The use of the Tg(tie1:H2B-eYFP) to follow individual cells and brightfield imaging to follow overall tissue movements, provides a direct means to determine the relative roles that cell migration and tissue deformation play in the measured cell trajectories. The time-lapse videos reveal that primary vasculogenesis in the embryo involves vast tissue displacements and deformations (i.e. regression of the anterior intestinal portal, neural tube folding/closure, notochord extension, primitive streak regression). The presence of such large-scale motions raises the question of how the cellular and tissue level motions are related to one-another. It is possible that the significant cellular motility plays a role in the overall tissue motions, as has been observed in the convergent-extension movements.
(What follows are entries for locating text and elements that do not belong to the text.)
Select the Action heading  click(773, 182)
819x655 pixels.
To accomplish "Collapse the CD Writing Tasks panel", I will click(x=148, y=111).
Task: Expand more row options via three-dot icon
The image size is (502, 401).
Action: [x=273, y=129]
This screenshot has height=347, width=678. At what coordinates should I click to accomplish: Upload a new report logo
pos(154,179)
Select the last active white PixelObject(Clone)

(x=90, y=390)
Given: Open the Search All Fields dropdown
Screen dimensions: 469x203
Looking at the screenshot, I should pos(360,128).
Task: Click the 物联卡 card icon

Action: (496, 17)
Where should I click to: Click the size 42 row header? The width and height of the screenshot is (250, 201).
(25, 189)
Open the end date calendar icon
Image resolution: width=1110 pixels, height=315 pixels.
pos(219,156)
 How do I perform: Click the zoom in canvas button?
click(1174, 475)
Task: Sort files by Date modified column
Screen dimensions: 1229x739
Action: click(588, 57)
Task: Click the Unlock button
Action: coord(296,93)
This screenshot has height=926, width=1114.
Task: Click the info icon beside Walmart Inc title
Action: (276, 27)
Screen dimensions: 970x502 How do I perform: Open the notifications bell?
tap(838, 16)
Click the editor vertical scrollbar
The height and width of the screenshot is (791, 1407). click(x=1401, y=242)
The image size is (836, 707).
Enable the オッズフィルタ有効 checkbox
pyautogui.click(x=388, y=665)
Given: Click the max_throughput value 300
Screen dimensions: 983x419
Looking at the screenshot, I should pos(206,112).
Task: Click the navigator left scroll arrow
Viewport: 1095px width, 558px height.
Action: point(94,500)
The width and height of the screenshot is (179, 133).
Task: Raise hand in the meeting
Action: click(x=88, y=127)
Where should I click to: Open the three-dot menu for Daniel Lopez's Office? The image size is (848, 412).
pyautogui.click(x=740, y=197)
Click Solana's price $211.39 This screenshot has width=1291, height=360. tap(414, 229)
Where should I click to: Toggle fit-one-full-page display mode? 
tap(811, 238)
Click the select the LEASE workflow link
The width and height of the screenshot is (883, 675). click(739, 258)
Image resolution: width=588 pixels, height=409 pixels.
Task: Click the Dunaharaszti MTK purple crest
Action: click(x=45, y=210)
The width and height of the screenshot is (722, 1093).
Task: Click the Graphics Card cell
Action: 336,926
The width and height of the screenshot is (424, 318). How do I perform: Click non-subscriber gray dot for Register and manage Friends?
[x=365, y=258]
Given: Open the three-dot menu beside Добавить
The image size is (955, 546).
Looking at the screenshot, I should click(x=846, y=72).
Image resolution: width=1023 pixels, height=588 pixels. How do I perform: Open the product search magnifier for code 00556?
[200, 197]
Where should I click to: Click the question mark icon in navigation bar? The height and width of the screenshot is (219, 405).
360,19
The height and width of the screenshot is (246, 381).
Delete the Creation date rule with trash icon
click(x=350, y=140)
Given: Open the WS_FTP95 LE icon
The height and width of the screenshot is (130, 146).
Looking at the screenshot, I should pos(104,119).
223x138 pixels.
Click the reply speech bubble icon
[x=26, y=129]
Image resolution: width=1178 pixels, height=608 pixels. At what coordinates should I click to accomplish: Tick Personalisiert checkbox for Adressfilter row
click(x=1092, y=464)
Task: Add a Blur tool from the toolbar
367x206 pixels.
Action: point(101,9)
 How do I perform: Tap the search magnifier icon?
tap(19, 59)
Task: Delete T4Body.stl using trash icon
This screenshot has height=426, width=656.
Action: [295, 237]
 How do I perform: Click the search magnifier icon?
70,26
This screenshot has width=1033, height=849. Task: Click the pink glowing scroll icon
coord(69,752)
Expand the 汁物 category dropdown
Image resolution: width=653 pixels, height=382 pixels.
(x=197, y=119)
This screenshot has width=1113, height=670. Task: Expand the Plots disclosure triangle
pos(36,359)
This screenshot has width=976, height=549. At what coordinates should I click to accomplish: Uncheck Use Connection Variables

Where such movements have been studied in greatest detail (i.e. during frog gastrulation), mediolateral intercalary motions of a few cell diameters can more then double the length of a tissue [42]. Alternatively, it may be that the cell migrations are driven by nearby or distant tissue movements, which creates mechanical rearrangement of the cells or the extracellular matrix, and thereby drive the cellular events. Finally, it remains possible that the two are not causally related, but that the tissue morphogenetic movements merely create a moving platform in which the cellular motions take place. The use of the transgenic cellular labels reported here, together with tissue and ECM imaging techniques employed in the past [8], [19], [43], [44] offers a powerful means to decipher the causal relationships, if any, between cell and tissue motions.

The results presented here offer a dramatically improved and expanded view into the cell and tissue level events that build the paired dorsal aortae. The trunk dorsal aortae are formed by ECs coalescing to assemble large tubes. The ECs execute significant individual cellular motility, with all of the cells moving in a rostral direction at about HH11. The ECs in the dorsal regions of the forming aortae show variable mediolateral motions as they move rostrally; those in more ventral regions show significant lateral-to-medial movement as they course rostrally. These combined motions give the dorsal aortae the appearance of moving in mirror-image helical trajectories. The driving force(s) for the tissue level motions have yet to be defined [45]. One possibility is that the ECs derived from the splanchnic mesoderm stream into the ventral aspect of the developing aortae, while those derived from the somitic mesoderm stream into the dorsal aspect of the developing aortae. The significant cell movement into the ventral regions from the more lateral mesoderm may be a driving force to the biased motions.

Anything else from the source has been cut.